In this study, ethnic-specific anthropometric cutoffs for the identification of the MetS, a constellation of abnormalities that are associated with obesity will be determined [911]. The selected anthropometric indicators include BMI Z-score, and WC percentile, which are commonly used in the screening of obesity, in addition to WHtR [1315], which accounts for height in addition to WC, and was suggested as an additional indicator of abdominal adiposity and increased cardiovascular risk [6266]. MUAC, which was traditionally an indicator of underweight, will also be measured in this study as a potential simple and practical indicator for the identification of high body fatness in children and adolescents [26]. In addition, and since the pathology and morbidity associated with obesity is primarily driven by excess fat mass, the screening for and monitoring of this condition should also directly assess adiposity. In this study, %BF will be determined using the DDL technique, which is a valid technique for body composition in different age groups [6769]. In a study on Portuguese adolescents aged 10–18 years old, Quiterio et al. [70] showed that the DDL technique is an accurate and precise gold standard technique for body composition assessment. Acknowledging that DDL may not be suitable for routine screening and assessment, this study will also validate the use of other BF assessment methods that are more applicable in practice or field studies, including BIVA [28,29]. In this validation aspect, the DDL method will be considered the reference method.

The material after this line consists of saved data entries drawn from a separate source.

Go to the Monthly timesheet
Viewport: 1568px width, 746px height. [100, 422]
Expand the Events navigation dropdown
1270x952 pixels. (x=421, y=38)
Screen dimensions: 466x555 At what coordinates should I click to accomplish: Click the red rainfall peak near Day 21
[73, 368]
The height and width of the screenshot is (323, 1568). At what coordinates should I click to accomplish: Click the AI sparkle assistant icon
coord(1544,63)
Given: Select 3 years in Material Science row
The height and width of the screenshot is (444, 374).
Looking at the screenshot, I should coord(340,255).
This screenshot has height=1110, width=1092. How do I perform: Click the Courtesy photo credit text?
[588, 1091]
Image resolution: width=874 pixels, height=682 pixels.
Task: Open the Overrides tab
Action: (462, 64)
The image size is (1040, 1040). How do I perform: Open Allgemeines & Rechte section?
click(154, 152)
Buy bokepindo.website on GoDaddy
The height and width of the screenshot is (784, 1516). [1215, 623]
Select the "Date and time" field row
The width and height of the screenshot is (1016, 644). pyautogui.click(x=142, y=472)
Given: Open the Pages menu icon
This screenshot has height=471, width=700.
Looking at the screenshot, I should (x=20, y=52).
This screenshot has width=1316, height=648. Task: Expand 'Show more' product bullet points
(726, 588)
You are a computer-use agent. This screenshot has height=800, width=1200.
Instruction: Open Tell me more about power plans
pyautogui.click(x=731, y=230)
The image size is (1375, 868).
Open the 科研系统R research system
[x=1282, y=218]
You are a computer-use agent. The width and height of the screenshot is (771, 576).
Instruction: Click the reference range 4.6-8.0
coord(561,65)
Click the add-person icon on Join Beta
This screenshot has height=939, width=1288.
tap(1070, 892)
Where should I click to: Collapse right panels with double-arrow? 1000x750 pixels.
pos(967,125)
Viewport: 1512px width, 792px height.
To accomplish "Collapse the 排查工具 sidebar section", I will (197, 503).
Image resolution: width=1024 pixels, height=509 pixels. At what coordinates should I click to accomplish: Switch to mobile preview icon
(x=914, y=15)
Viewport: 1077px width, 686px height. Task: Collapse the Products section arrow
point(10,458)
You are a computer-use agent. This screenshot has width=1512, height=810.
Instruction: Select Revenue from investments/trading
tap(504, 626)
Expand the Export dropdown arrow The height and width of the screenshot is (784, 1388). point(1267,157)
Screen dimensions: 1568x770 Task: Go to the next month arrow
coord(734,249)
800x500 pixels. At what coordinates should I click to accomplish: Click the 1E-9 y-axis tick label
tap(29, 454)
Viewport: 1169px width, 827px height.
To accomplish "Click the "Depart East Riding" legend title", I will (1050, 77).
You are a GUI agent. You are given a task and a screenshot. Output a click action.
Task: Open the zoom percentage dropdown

The strengths of this multi-country study include the collection of anthropometric measurements and biochemical data according to standardized protocols and equipment, which contribute towards the reduction of measurement errors. Another strength is the recruitment of study participants from schools rather than enrolling those who were seeking health checkups in medical centers, and who therefore may have higher levels of health consciousness [62]. However, the study design may be limited by several considerations, such as the cross-sectional design, which cannot be used to establish causality or temporal relationships [62]. In addition, the identification of metabolic abnormalities in this study is restricted to those included in the IDF definition of the MetS and thus other parameters that may be influenced by obesity such as liver function tests or inflammatory markers are excluded. Moreover, in the absence of a validated food frequency questionnaire for countries in the region, dietary assessment is conducted based on a 24 hour dietary recall. Finally, this study does not comprise a comprehensive set of anthropometric indicators but rather focuses on the most common and field-appropriate ones, including BMI, WC, WHtR and MUAC, as these were shown to be practical, inexpensive and relatively easy to use in large field surveys” [7177].

In conclusion, acknowledging that excess BF rather than excess body mass is related to increased disease risk, this project responds to the need for the identification of BF cut-off values in adolescents and hence, addresses an important knowledge gap in the literature. In addition, this project responds to the need for ethnic-specific anthropometric cut-offs for the identification of excess adiposity and associated cardiometabolic risks in the adolescent population of the Middle-East. It will specifically allow for a better understanding of the relationship between BF and simple anthropometry in this age group, and contribute to the derivation of optimal cut-off values of BMI, WC, WHtR, %BF and MUAC. The adoption of these population-specific cut-offs may support policy makers, public health experts and healthcare providers in developing ethnic-specific preventive and curative interventions that are better tailored to adolescents in the region. Future studies may examine the validity of the generated cut-offs in other countries of the region.